**PASSAGE PROVIDED**

= = =

This includes programs like Peel’s Healthy Babies, Healthy Children program, which provides eligible families with a support worker to assist them from pregnancy through to a child’s earliest years. This support helps ensure a child grows up healthy and happy in a safe, secure and loving environment, in turn developing healthy coping strategies. Healthy brain development means that a child is more likely to be able to say no to drugs when faced with pressure in high school, or avoid turning to substances in times of stress altogether. The more people who avoid taking drugs, the less there are who could potentially overdose.
Peel Public Health also works with schools to provide programming geared toward teaching kids about the importance of mental health.
“We can't anticipate every challenge that every person is going to have. Everybody's challenges are going to look different, but what we can do is try and give them the tools that they can use in order to respond to those challenges,” Dr. Hopkins says. “We also look at things that at first blush may not seem that related, like physical activity programs. Physical activity is actually one of the best treatments for mental illness.”
It is not always easy to quantify the success of initiatives like these. Statistics account for people who take drugs, not those who don’t. However, Dr. Hopkins assures the strategy will tackle this issue in its most significant pillar, the full impacts of which will take years to see.
“These are some of the things that are all interconnected, and if we can do a better job upstream, ultimately we're going to be able to prevent the downstream and the overdoses,” she says.
In 2018, when Doug Ford and the PC government were elected, the province changed the requirements for safe consumption sites, scrapping plans from community agencies that had been in the works, in some cases, for months, including here in Peel.
The changes now look to have these sites operate in what David Smith at the CMHA describes as a more “service oriented” approach. Essentially, the new safe consumption sites need to take a holistic approach to treatment. Instead of simply being a safe place for drug users to consume, these locations also need to provide access to other supports, treatments and services to meet the user’s needs.
These needs can be diverse, Corcoran says, and housing is becoming an increasingly common one.
“Housing and homelessness is certainly an issue that we see, and we do serve clients from shelters, who are couch surfing or vulnerably housed, and that really impacts their recovery,” Corcoran says.

= = =

**DATA TO EXAMINE**
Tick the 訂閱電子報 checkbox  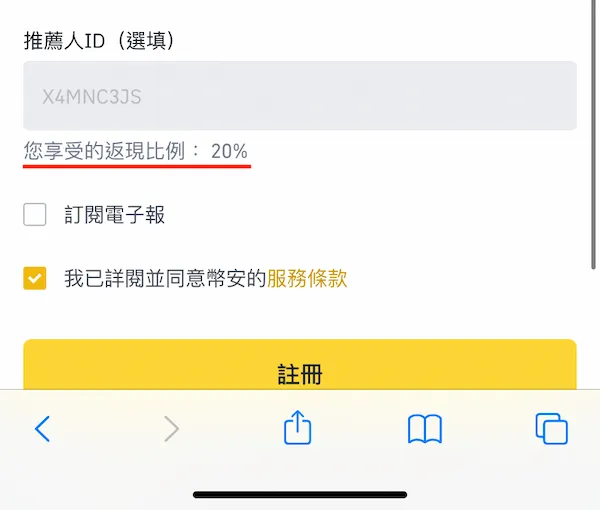[x=35, y=215]
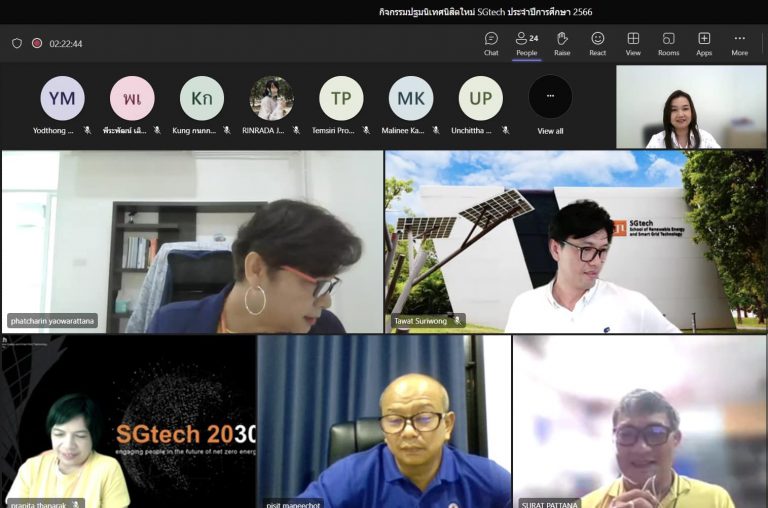This screenshot has width=768, height=508.
Task: Open the Chat panel
Action: [x=491, y=44]
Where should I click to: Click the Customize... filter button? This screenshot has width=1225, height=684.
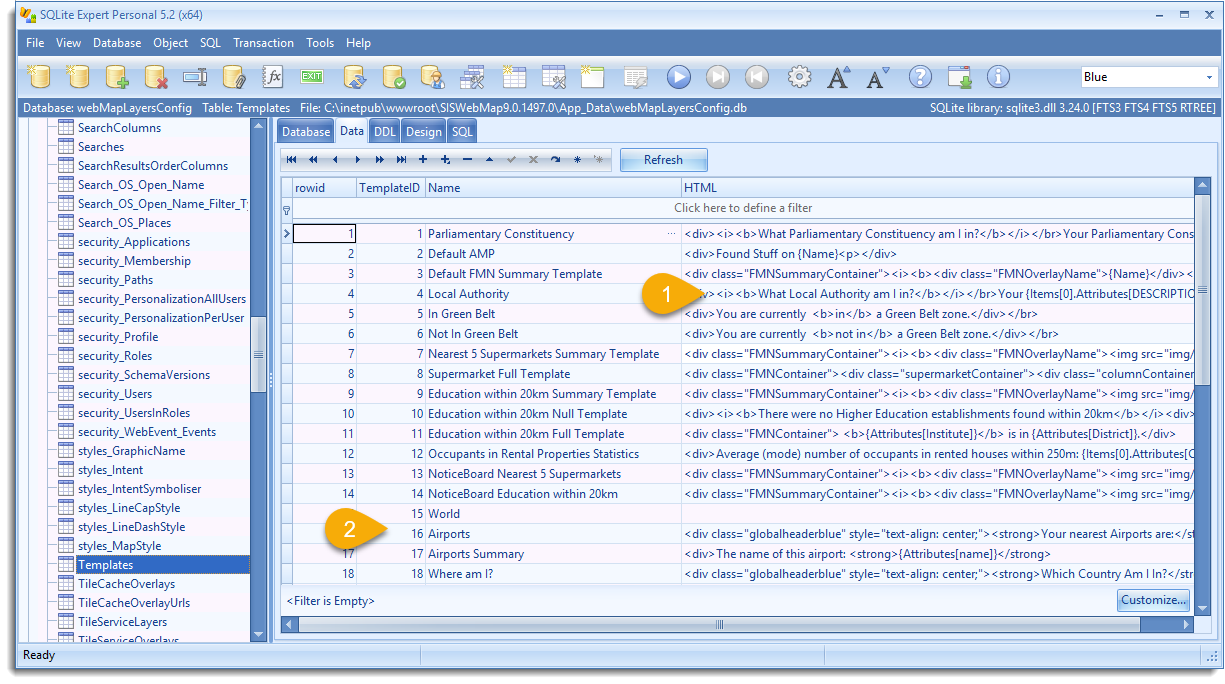(1153, 601)
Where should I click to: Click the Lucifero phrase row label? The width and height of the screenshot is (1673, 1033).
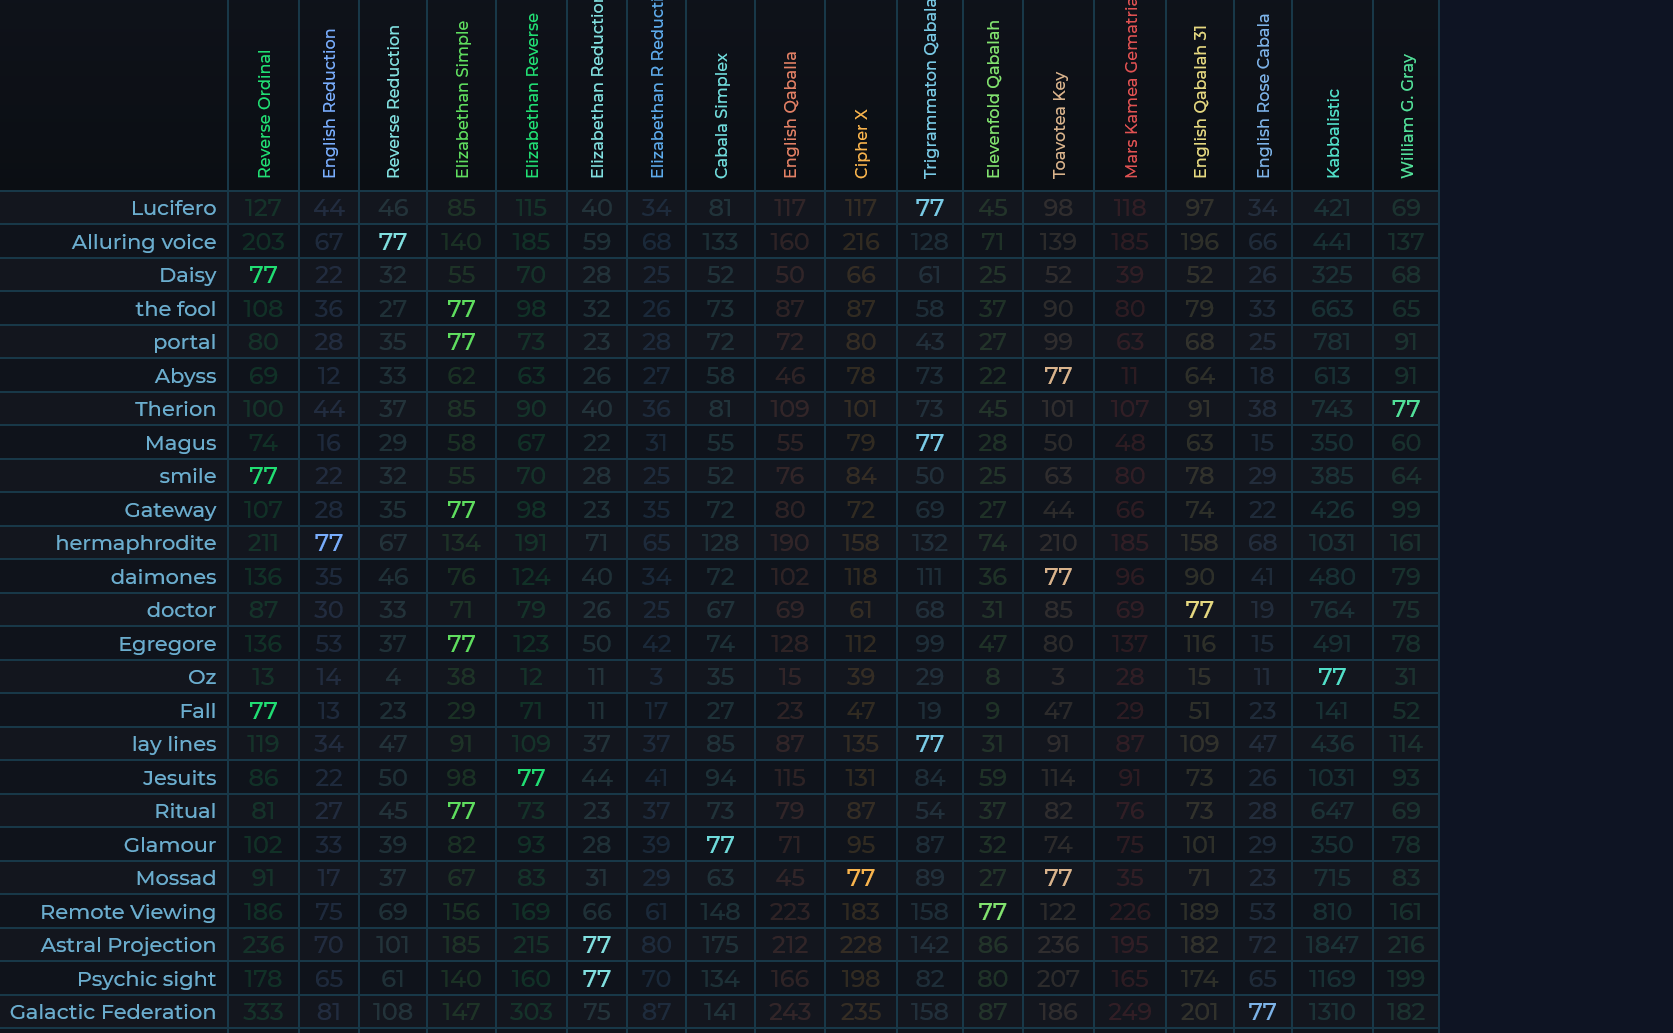tap(173, 208)
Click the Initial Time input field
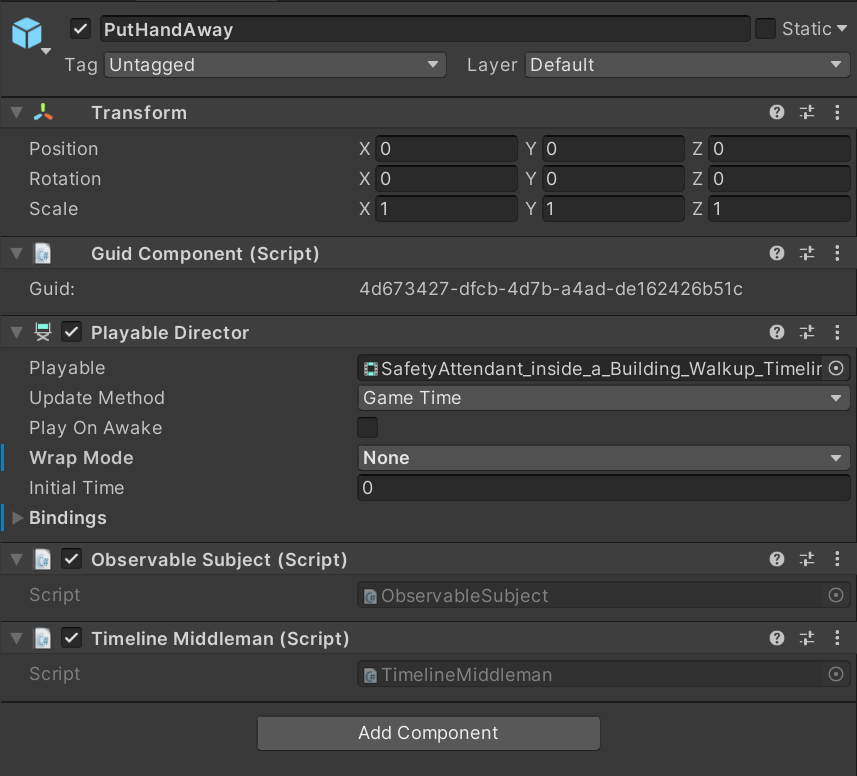Viewport: 857px width, 776px height. 604,488
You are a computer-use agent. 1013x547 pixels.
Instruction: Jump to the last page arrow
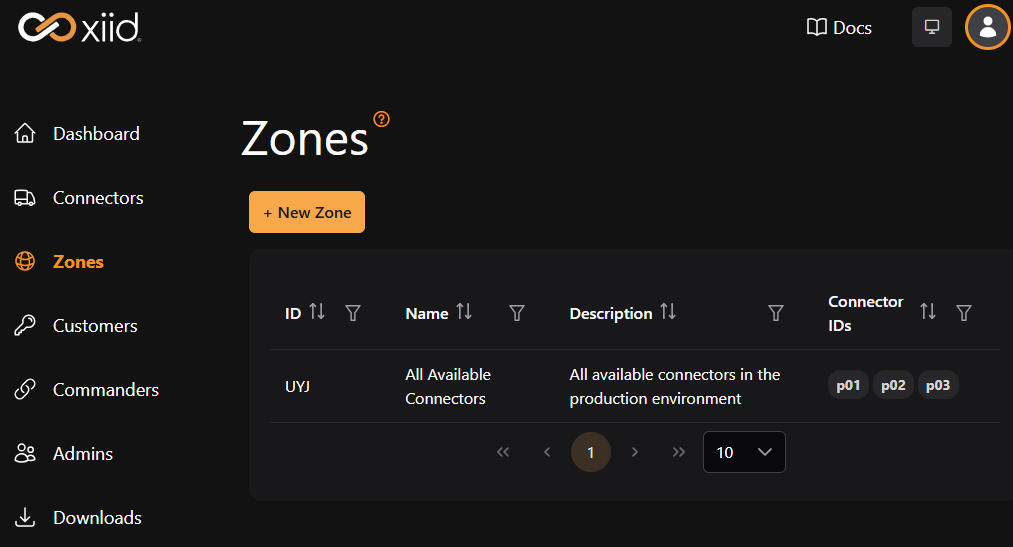tap(679, 452)
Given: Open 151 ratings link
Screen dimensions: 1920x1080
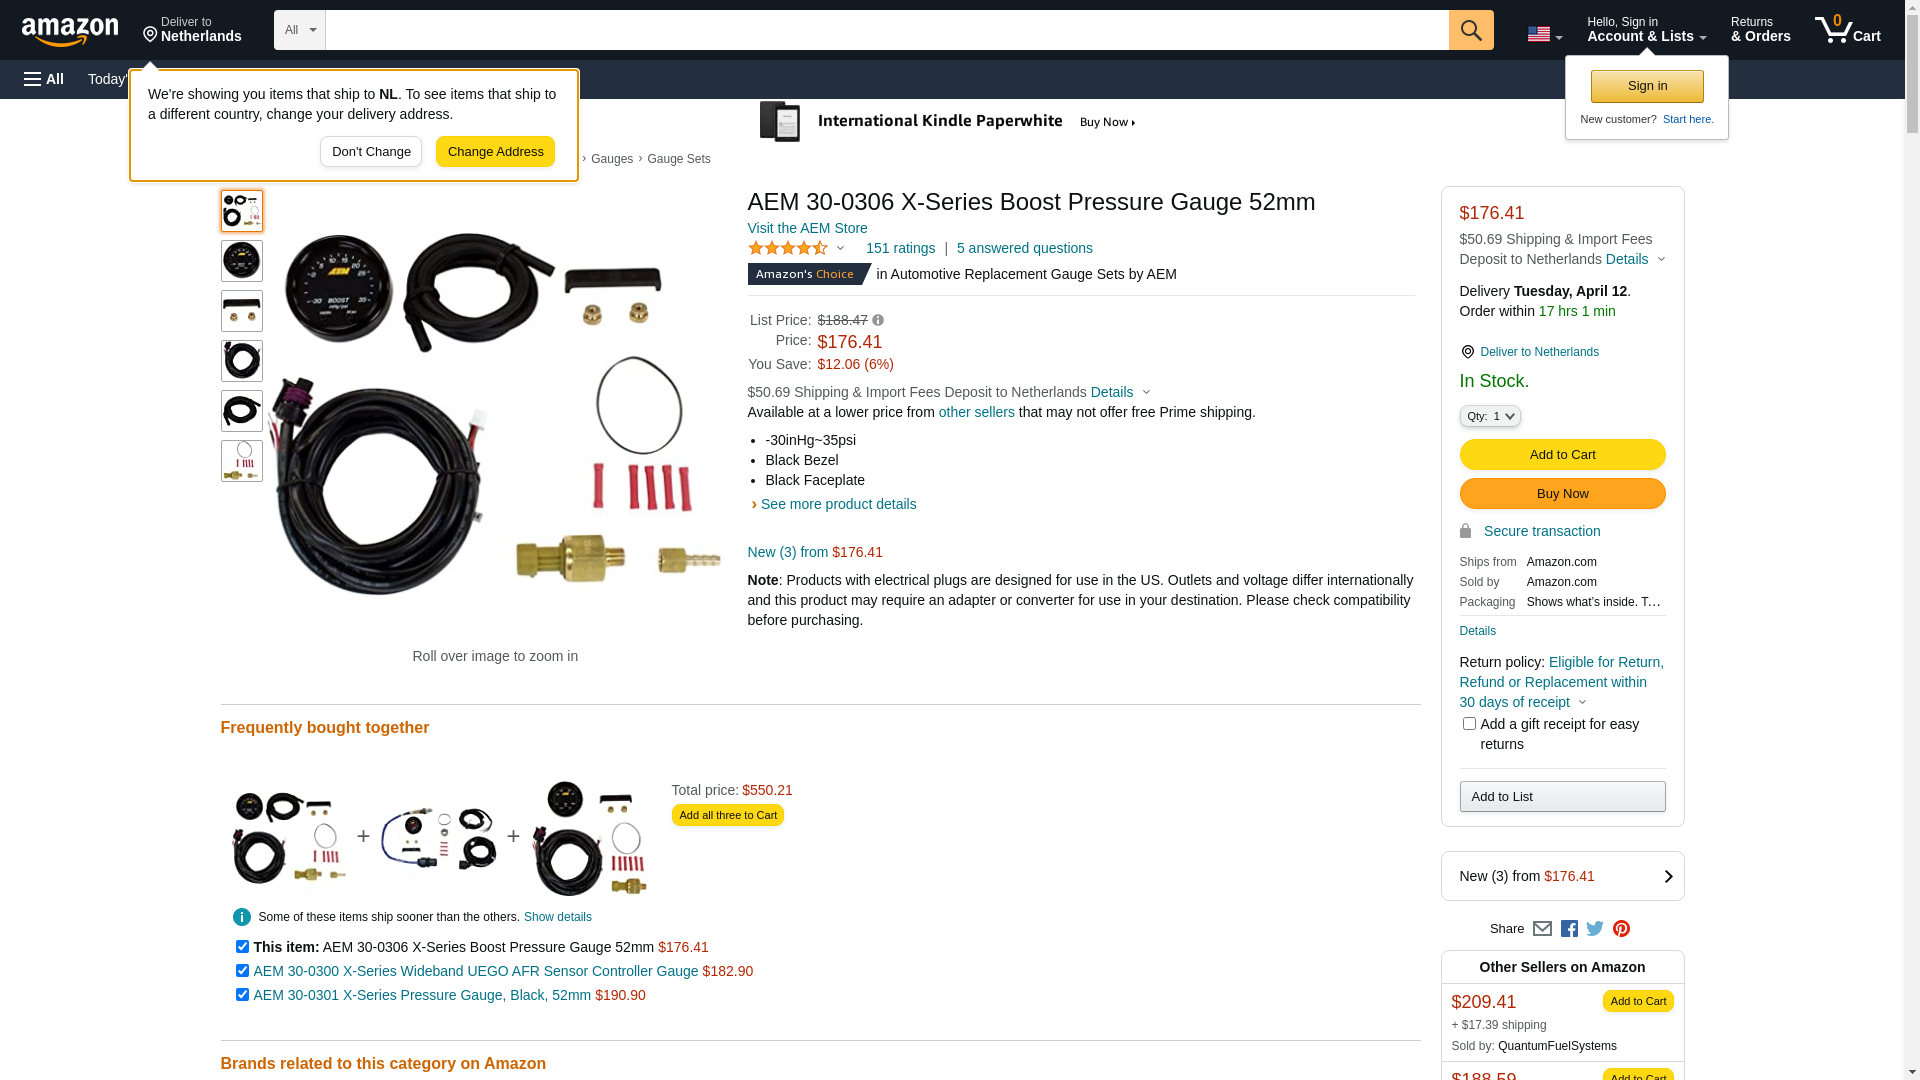Looking at the screenshot, I should pos(900,248).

= = =

**HOW TO COMPLETE THIS TASK**
Condense the paragraph beginning "The changes now look to have" in the passage on overdose prevention in Peel into a short bulleted list that keeps its main facts.

**SOLUTION TO THE PROBLEM**
- The changes have safe consumption sites operating in what David Smith at the CMHA calls a more "service oriented" approach.
- The new sites must take a holistic approach to treatment.
- Besides being a safe place for drug users to consume, they must provide access to other supports, treatments and services that meet the user's needs.